The Hotel “Senator” was built in the 1980s and integrated into a late 19th century perimeter block development in the former industrial district of Zürich-West. It has been converted into the new “Hotel Züri by Fassbind”. Fortunately, it was possible to retain the basic structure of floor slabs and concrete partition walls almost unaltered because a new building would have been smaller, as stipulated by zoning regulations, and would have consumed more embodied energy. The roof and the façades were entirely remodelled. One of the characteristics of the district’s residential and factory buildings are clinker bricks, used as facing bricks or as infill in frame structures. On the hotel façade, they take the form of “intarsia” that are cast in self-supporting concrete elements. All of the fittings and furnishings inside the building, including the bathrooms, were replaced. The inner as well as the outer appearance is marked by contrasting pairs such as day and night, light and dark, lying and standing, restrained material colours and strong spectral colours.
Thus, on the street front dark brown bricks have been embedded in the prefabricated elements of the cladding; in the courtyard the bricks are beige. Differently sized concrete “heads” terminate the vertical elements at the top and the horizontal elements at the sides, illustrating the modular construction. Some of the piers and lintels are entirely of concrete – as is the weighty protective canopy at the entrance. The way in which matrices were used to fix the 4 cm deep clinker bricks in the formwork can be seen in the passageway leading to the courtyard, where the matrices were cast without inserting any bricks.

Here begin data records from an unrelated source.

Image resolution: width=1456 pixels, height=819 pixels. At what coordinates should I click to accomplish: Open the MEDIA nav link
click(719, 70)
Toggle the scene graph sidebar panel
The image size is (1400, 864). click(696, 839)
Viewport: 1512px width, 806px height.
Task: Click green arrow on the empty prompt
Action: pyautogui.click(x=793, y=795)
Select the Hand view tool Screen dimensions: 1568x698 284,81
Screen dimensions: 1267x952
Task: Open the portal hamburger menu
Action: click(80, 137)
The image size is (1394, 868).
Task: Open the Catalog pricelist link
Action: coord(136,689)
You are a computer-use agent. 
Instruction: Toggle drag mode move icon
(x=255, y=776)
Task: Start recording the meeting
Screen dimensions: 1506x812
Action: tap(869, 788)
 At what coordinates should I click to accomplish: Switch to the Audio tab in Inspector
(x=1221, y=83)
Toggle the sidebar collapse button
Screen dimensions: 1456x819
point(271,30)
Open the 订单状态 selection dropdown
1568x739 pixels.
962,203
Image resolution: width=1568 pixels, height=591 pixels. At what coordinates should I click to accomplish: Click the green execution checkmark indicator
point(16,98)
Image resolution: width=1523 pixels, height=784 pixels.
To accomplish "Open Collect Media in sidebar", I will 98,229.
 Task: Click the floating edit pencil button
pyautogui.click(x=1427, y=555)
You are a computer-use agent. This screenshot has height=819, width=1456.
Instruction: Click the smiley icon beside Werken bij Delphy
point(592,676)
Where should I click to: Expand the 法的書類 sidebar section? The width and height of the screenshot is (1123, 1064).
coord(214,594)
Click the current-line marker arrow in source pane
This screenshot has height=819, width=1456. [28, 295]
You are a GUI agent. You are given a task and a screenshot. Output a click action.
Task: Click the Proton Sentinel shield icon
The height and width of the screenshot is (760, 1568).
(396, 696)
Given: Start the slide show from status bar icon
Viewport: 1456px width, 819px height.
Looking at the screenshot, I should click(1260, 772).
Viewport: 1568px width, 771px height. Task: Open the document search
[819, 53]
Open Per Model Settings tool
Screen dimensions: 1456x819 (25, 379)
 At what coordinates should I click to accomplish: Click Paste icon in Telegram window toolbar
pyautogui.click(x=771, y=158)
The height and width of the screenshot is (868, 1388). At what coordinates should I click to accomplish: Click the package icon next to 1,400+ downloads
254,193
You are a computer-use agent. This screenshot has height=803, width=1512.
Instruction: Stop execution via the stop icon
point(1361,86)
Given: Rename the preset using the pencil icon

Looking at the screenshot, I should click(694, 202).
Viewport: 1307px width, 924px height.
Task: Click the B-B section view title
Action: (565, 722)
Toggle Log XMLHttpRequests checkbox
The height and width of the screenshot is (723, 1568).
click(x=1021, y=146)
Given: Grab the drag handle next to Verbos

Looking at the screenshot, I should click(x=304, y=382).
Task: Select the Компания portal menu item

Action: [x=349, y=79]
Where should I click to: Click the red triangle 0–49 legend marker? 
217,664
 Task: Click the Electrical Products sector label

The generously sized wall openings feature full-height timber and metal windows with frames of solid dark oak. To provide light for the new mansard rooms, the stainless steel roof is pierced alternatingly by dormers and roof windows. Two dormers placed by side by side accentuate each corner of the courtyard wing – and, in the interior, enhance the tent-like corner rooms with a “daylight lantern”.
The built-in furniture in the hotel bedrooms is made of oak, both light and dark. Large mirrors guide guests into the space and expand it, as do the windows that open the rooms towards the city. An upholstered bench can be used as both seating and a luggage stand. Letters woven into the grey-beige carpeting wish guests good day/good night in English, French, Italian and German. Patches of colour on the walls modify the daylight in the rooms and, above all, the artificial lighting consisting of LED wall and floor lamps designed especially for these rooms.
Large lamps and patches of colour also accentuate the hotel corridors and “shorten” them visually. Robust metallic and cement-based panelling protects the walls against trolley suitcases and laundry carts, and carpeting, also with lettering, dampens the sound of footsteps.
At ground level, the lobby, lounge and breakfast area form a spatial continuum with large “show windows” facing Heinrichstrasse and the city. Here the durable flooring consists of cast clinker brick fragments of the same kind as used in the façade. Guests are welcomed at a reception area of oak and black sheet metal, with bench seats extending along the walls and custom-made tables, chairs and pendant lamps.
On Heinrichstrasse a generous forecourt in cast concrete invites guests to take their breakfast outdoors under the semi-shade of the trees. In the courtyard the patchwork of paving materials is augmented by coarse gravel, and large tree planters made of steel rebars give newly planted deciduous trees a chance to take root above the underground parking.